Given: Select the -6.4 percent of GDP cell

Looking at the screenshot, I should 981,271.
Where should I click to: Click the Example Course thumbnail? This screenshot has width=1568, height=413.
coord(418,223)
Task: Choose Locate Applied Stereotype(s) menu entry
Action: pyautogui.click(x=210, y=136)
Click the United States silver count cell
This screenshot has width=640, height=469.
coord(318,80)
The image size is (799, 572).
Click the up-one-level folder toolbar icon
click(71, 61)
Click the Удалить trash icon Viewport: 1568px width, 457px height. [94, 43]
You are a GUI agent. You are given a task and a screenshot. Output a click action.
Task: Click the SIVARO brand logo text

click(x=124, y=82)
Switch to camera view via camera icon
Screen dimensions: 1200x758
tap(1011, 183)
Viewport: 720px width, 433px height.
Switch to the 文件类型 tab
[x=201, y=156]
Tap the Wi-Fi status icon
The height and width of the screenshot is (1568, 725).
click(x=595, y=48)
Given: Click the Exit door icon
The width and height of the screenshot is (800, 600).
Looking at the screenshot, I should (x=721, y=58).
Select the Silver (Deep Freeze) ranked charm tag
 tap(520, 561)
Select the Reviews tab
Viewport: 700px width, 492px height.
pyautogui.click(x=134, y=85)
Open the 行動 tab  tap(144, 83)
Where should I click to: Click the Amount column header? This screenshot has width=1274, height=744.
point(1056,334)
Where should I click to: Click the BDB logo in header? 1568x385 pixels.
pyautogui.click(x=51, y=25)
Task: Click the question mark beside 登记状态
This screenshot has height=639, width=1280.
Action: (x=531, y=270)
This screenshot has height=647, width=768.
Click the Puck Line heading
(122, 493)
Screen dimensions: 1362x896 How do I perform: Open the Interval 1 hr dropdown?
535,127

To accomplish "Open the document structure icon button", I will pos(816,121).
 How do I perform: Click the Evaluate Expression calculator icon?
★ ★ ★
(Assigned task): Once you have read the records above, write them out again exactly.

(Result for this exercise):
Given: Select the -6.4 percent of GDP cell

Looking at the screenshot, I should 981,271.
Where should I click to: Click the Example Course thumbnail? This screenshot has width=1568, height=413.
coord(418,223)
Task: Choose Locate Applied Stereotype(s) menu entry
Action: pyautogui.click(x=210, y=136)
Click the United States silver count cell
This screenshot has width=640, height=469.
coord(318,80)
The image size is (799, 572).
Click the up-one-level folder toolbar icon
click(71, 61)
Click the Удалить trash icon Viewport: 1568px width, 457px height. [94, 43]
You are a GUI agent. You are given a task and a screenshot. Output a click action.
Task: Click the SIVARO brand logo text

click(x=124, y=82)
Switch to camera view via camera icon
Screen dimensions: 1200x758
tap(1011, 183)
Viewport: 720px width, 433px height.
Switch to the 文件类型 tab
[x=201, y=156]
Tap the Wi-Fi status icon
The height and width of the screenshot is (1568, 725).
click(x=595, y=48)
Given: Click the Exit door icon
The width and height of the screenshot is (800, 600).
Looking at the screenshot, I should (x=721, y=58).
Select the Silver (Deep Freeze) ranked charm tag
 tap(520, 561)
Select the Reviews tab
Viewport: 700px width, 492px height.
pyautogui.click(x=134, y=85)
Open the 行動 tab  tap(144, 83)
Where should I click to: Click the Amount column header? This screenshot has width=1274, height=744.
point(1056,334)
Where should I click to: Click the BDB logo in header? 1568x385 pixels.
pyautogui.click(x=51, y=25)
Task: Click the question mark beside 登记状态
This screenshot has height=639, width=1280.
Action: (x=531, y=270)
This screenshot has height=647, width=768.
Click the Puck Line heading
(122, 493)
Screen dimensions: 1362x896 How do I perform: Open the Interval 1 hr dropdown?
535,127

To accomplish "Open the document structure icon button", I will pos(816,121).
 How do I perform: Click the Evaluate Expression calculator icon?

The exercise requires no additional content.